[What to work on] Starting with the line that contains "Image resolution: width=187" and continuing through the line that contains "[x=264, y=78]", output those lines of the listing below as a numbered list, leaving out any blank lines.

[Records from a dataset]
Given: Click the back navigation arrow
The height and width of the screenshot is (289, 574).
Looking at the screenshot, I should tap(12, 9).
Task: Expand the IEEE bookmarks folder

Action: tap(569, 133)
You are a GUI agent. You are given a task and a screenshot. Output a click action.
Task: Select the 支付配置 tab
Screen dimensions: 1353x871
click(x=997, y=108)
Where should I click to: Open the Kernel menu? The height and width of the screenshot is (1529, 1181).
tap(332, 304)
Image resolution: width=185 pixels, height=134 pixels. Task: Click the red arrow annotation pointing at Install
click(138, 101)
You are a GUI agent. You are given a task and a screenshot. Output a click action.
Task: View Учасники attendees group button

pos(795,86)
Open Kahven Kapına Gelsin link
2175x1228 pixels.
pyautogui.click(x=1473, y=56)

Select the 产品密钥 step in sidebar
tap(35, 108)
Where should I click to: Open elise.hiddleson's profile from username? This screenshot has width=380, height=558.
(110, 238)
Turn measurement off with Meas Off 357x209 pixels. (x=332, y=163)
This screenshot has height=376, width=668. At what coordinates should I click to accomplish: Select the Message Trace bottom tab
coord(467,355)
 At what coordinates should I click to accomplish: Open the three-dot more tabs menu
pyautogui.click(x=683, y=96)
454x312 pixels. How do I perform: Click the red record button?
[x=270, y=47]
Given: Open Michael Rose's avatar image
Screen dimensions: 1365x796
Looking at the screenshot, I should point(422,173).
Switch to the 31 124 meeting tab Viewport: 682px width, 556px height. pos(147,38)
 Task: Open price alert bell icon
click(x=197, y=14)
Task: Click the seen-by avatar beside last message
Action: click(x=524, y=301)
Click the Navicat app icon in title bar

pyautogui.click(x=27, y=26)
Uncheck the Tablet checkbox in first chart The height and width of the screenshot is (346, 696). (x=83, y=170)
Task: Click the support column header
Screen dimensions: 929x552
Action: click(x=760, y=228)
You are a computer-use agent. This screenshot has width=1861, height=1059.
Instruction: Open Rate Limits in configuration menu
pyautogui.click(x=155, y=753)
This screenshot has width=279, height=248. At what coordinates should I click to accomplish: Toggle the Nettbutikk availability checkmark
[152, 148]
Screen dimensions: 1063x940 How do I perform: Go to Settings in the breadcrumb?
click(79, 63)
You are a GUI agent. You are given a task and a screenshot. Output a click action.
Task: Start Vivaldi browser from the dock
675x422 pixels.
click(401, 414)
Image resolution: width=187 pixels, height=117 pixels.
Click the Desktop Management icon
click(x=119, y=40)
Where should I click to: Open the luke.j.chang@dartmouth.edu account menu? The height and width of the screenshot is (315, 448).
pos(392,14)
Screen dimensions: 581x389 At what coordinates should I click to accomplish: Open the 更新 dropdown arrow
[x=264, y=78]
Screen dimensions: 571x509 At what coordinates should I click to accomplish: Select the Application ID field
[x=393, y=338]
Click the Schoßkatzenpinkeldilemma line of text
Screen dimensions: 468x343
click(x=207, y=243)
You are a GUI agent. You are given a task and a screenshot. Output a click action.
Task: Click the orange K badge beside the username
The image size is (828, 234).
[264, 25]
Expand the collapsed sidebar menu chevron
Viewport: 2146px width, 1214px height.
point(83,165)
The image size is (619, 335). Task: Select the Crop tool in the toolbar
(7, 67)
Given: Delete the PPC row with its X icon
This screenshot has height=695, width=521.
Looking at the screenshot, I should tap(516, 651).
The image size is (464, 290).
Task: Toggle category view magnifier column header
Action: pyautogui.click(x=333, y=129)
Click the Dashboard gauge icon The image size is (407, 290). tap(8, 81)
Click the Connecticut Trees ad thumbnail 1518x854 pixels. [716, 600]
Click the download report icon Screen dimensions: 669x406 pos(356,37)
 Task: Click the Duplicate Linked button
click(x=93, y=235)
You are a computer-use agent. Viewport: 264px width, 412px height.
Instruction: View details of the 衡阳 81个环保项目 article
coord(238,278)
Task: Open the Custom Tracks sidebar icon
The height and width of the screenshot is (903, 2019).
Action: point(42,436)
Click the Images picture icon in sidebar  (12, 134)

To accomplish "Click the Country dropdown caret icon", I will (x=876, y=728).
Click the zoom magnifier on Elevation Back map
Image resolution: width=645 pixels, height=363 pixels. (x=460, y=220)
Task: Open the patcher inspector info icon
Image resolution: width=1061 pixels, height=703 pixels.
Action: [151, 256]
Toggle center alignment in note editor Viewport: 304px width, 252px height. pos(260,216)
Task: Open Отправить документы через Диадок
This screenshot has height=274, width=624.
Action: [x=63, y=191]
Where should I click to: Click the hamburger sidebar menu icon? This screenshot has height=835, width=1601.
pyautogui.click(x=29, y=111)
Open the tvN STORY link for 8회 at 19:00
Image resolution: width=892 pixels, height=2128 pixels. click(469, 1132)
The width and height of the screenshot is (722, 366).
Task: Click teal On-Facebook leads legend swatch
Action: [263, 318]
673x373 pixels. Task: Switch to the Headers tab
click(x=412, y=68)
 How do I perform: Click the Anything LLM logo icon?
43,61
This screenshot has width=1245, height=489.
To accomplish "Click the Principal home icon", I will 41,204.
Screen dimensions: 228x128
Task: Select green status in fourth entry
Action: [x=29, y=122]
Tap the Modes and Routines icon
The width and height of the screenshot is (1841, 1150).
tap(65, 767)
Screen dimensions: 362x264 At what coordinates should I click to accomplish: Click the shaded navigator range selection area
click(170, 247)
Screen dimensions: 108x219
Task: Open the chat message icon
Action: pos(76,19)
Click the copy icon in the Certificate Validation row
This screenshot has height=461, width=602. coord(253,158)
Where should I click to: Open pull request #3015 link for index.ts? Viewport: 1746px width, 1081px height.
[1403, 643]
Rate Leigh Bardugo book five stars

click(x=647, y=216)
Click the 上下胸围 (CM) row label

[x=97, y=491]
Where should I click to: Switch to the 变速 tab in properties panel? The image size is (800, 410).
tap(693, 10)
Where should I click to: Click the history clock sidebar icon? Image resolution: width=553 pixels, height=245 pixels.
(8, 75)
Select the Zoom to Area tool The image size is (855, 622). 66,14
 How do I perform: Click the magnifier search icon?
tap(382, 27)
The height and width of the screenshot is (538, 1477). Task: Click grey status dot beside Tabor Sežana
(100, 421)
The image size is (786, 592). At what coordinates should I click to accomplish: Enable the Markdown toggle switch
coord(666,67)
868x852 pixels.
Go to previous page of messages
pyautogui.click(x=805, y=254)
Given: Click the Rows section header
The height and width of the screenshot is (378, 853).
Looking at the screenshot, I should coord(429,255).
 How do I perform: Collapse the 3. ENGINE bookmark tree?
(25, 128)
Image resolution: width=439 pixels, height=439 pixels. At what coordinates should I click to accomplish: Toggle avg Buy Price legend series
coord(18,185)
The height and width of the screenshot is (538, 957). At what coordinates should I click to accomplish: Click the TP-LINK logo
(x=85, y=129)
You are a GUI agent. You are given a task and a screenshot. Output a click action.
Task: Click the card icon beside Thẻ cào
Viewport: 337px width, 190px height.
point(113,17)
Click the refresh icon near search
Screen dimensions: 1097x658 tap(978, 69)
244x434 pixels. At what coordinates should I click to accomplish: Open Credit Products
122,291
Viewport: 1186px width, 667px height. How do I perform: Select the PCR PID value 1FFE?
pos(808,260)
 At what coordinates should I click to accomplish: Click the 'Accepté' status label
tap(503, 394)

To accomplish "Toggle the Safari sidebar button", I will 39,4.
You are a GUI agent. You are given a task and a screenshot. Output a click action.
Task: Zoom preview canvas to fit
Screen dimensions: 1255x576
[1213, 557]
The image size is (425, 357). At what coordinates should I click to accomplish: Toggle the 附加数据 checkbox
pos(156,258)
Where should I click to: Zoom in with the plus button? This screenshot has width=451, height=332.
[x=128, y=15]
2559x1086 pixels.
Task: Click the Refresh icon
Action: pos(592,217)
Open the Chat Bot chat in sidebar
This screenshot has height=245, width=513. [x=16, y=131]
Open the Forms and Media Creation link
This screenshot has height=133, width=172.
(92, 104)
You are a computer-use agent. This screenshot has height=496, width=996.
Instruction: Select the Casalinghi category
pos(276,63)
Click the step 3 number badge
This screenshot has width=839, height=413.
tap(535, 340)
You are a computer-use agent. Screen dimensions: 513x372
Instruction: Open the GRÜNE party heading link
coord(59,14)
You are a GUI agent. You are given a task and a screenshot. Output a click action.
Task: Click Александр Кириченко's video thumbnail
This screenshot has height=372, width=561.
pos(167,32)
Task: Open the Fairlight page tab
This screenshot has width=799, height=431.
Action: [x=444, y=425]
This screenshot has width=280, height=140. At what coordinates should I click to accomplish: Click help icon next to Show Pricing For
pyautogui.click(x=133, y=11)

[Correct result]
1. Image resolution: width=187 pixels, height=117 pixels.
2. Click the Desktop Management icon
3. click(x=119, y=40)
4. Where should I click to: Open the luke.j.chang@dartmouth.edu account menu? The height and width of the screenshot is (315, 448).
5. pos(392,14)
6. Screen dimensions: 581x389 At what coordinates should I click to accomplish: Open the 更新 dropdown arrow
7. [x=264, y=78]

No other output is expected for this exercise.